Thursday, 26 March 2015

As Saudi Arabia and Allies Continue Airstrikes, Sorrow and Rage in Yemen

As Saudi Arabia and Allies Continue Airstrikes, Sorrow and Rage in Yemen

Saudi Arabia discusses deploying as many as 150,000 troops and 100 warplanes in operation receiving coordination from the Pentagon and supported by Egypt, Morocco, Jordan, Sudan, Kuwait, the United Arab Emirates, Qatar and Bahrain
People carry the body of a woman covered with a blanket from under the rubble of houses destroyed by Saudi airstrikes near Sanaa Airport, Yemen, Thursday, March 26, 2015. Saudi Arabia launched airstrikes Thursday targeting military installations in Yemen held by Shiite rebels who were taking over a key port city in the country's south and had driven the embattled president to flee by sea, security officials said. (Photo: AP/Hani Mohammed)
Airstrikes led by Saudi Arabia, and supported by other members of Gulf Cooperating Council and the U.S. government, continued to hit Yemen on Thursday as the situation in one of the world's most impoverished, yet strategically important countries continues to unravel amid what can only be described now as all-out war.
Reports indicates that a first wave of bombings overnight which resulted in a number of civilian deaths—including entire families trapped in flattened houses—have spurred widespread anger in Sanaa and other targeted cities, even among members of the population opposed to the Houthi rebels who have now wrested control of much of the country from President Abd-Rabbu Mansour Hadi, whose whereabouts remain hard to establish.
The White House, reports Reuters, has said it is actively supporting the operation and President Obama has authorized U.S. "logistical and intelligence support" for the bombing campaign. However, according National Security Council spokeswoman, U.S. forces are not involved in direct military action in Yemen.
The Houthi-controlled ministry of health said that at least 18 civilians were killed and 24 were injured after airstrikes pummeled the capital city of Sanaa. According to Al-Jazeera English, strikes were also reported on targets in the Malaheez and Hafr Sufyan regions of Saada province, a main Houthi stronghold on the border with Saudi Arabia.
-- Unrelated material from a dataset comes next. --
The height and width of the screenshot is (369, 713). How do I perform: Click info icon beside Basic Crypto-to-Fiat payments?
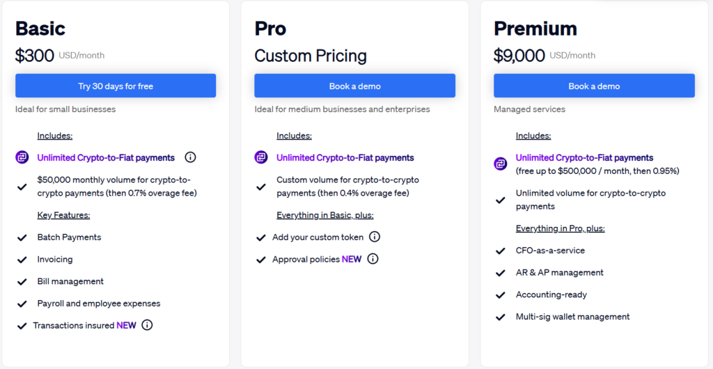point(190,157)
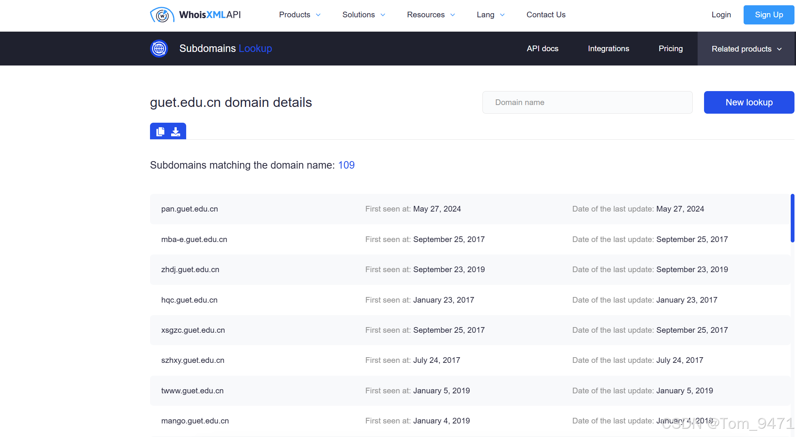Click the Subdomains Lookup title text
The image size is (796, 437).
tap(225, 49)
RT.com hosted a footage from a rally by Houthi supporters that took place in the Sanaa on Thursday, showing thousands of Yemeni citizens angrily condemning Saudia Arabia, the U.S., and the other members of the GCC who are backing the military campaign dubbed 'Operation Decisive Storm':
Journalist Tom Finn, who is maintaining a live-blog for Middle East Eye on the ongoing situation in Yemen, provided this round-up of overnight developments:
  •  Global oil prices rise by 6 percent as Saudi Arabia and Gulf allies launch sweeping military operation
  • Saudi officials considering deploying as many as 150,000 troops and 100 warplanes to operation that includes Egypt, Morocco, Jordan, Sudan, Kuwait, the United Arab Emirates, Qatar and Bahrain
  • US providing “logistical and intelligence support” to the Saudi-led forces
The Associated Press reports:
[Houthi leaders] were calling on their supporters to protest in the streets of Sanaa on Thursday afternoon, Yemen's Houthi-controlled state news agency SABA reported. TV stations affiliated with the rebels and their ally, former President Ali Abdullah Saleh, showed the aftermath of the strikes Thursday morning in what appeared to be a residential area.
Al-Masirah TV, affiliated with the Houthis, quoted the ministry of health as saying that 18 civilians were killed and 24 were injured.
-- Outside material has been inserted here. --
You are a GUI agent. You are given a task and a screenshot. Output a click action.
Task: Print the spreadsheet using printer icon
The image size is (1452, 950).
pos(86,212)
Yemen Today, a TV station affiliated with Saleh, showed hundreds of residents congregating around a number of flattened houses, some chanting "Death to Al-Saud", in reference to the kingdom's royal family. The civilians were sifting through the rubble, pulling out mattresses, bricks and shrapnel.
An Associated Press reporter on the scene in the Sanaa neighborhood near the international airport saw people searching for loved ones in the debris of flattened homes. Residents said at least three bodies were pulled from the rubble. There were traces of blood between the bricks.
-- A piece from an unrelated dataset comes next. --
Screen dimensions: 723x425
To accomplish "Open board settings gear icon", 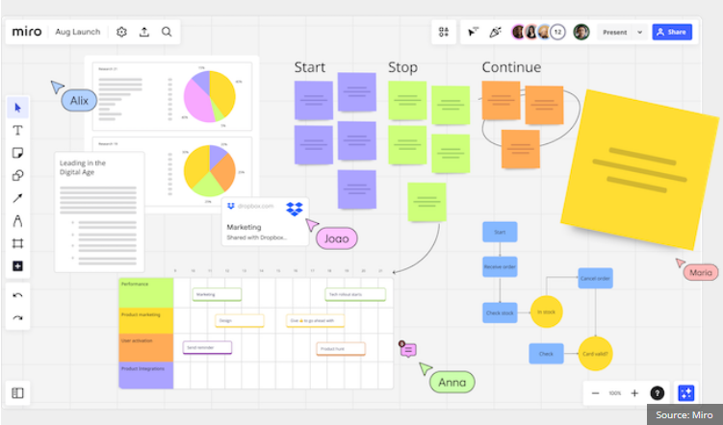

Ahmed al-Sumaini said an entire alley close to the airport was wiped out in the strikes overnight. He said people ran out from their homes in the middle of the night. "This was a surprise. I was asleep and I was jolted out of my bed," he said, waving a piece of shrapnel.
Speaking to  Al Jazeera from Sanaa, Houthi spokesman Mohammed Al Bukhaiti called the military action a declaration of war on Yemen, adding that reports alledging that Houthi leader Mohamed Ali Al Houthi had been injured were false. 
Meanwhile, Iran's Foreign Minister Mohammad Javad Zarif demanded an immediate halt to the airstrikes which he called a form of "US-backed aggression" which would only make matters worse in the region.
"Military action from outside of Yemen against its territorial integrity and its people will have no other result than more bloodshed and more deaths," Zarif told the state-owned Al-Alam television station.